Patent Literature (PTL) 1 discloses a synthetic high-molecular compound as a material that is highly resistant to heat and dissipates heat satisfactorily. The synthetic high-molecular compound contains at least one third organosilicon polymer having a molecular weight of from 20000 to 800000. The third organosilicon polymer has been formed by linking at least one first organosilicon polymer with at least one second organosilicon polymer through siloxane bonds. The first organosilicon polymer includes a crosslinked siloxane structure, where the siloxane structure refers to a Si—O—Si bonded structure. The second organosilicon polymer includes a linear, linked siloxane structure. Materials of this type, however, are still lower in physical properties.
PTL 2 discloses a resin composition for optical element encapsulation as a resin composition that has excellent transparency, ultraviolet resistance, and thermal coloration resistance and is used for the encapsulation of an optical element.

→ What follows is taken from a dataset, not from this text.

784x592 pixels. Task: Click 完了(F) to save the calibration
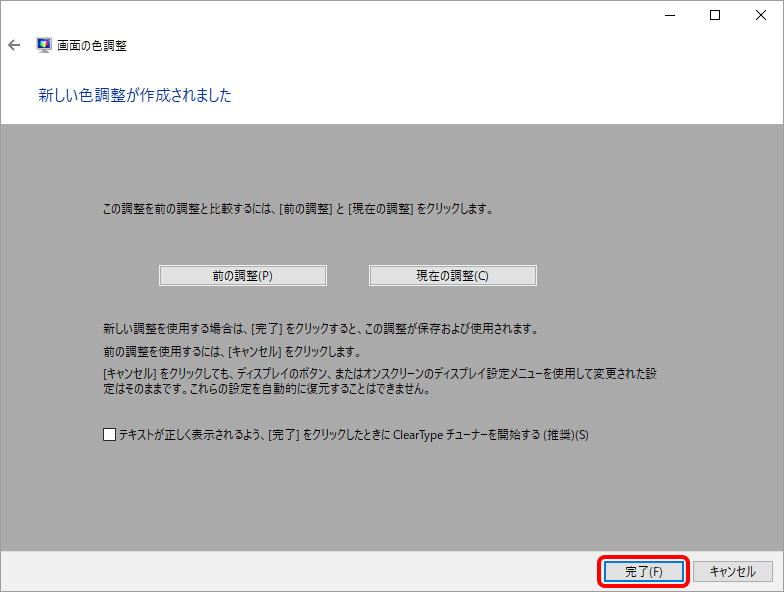[x=643, y=572]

The resin composition contains, as a resin component, at least one silsesquioxane selected from the group consisting of liquid silsesquioxanes including a cage-like structure, containing an aliphatic carbon-carbon unsaturated bond, and being devoid of H—Si bonds; and liquid silsesquioxanes including a cage-like structure, containing a H—Si bond, and being devoid of aliphatic carbon-carbon unsaturated bonds. Unfortunately, however, the resin composition containing such a cage-like silsesquioxane gives a cured product that is relatively rigid, is poorly flexible, and is susceptible to cracking and/or fracture.
PTL 3 discloses a curable composition that essentially contains an organic compound containing at least two carbon-carbon double bonds per molecule, a compound containing at least two SiH groups per molecule, and a hydrosilylation catalyst, where the carbon-carbon double bonds are reactive with SiH groups. The organic compound is exemplified by triallyl isocyanurate. The compound containing at least two SiH groups per molecule is exemplified by chain and/or cyclic polyorganosiloxanes. Disadvantageously, however, materials of this type are still lower in physical properties such as cracking resistance.